▸ **WORK TO DO**
Render the rows from the line with "Switch to Calendar view" to the line with "Given: Click the Nozzle Diameter label" as a Markdown table with the columns No. and Text, numbering each row and leaving out blank lines.

▸ **ENTRIES SUPPLIED**
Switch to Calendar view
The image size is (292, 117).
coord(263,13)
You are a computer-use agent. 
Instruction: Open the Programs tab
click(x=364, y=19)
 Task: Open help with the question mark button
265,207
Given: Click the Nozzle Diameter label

* * *

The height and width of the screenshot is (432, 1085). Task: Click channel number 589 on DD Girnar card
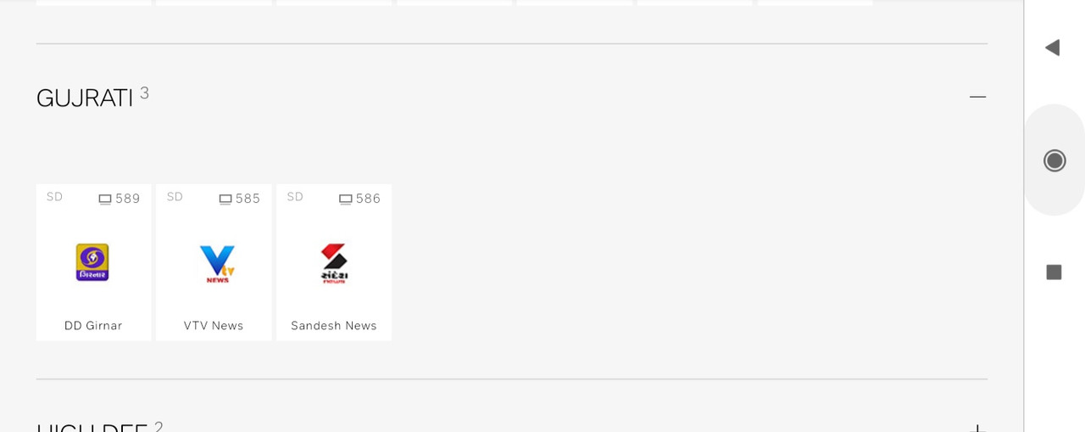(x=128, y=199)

▸ **OUTPUT FOR THIS TASK**
| No. | Text |
|---|---|
| 1 | Switch to Calendar view |
| 2 | The image size is (292, 117). |
| 3 | coord(263,13) |
| 4 | You are a computer-use agent.  |
| 5 | Instruction: Open the Programs tab |
| 6 | click(x=364, y=19) |
| 7 |  Task: Open help with the question mark button |
| 8 | 265,207 |
| 9 | Given: Click the Nozzle Diameter label |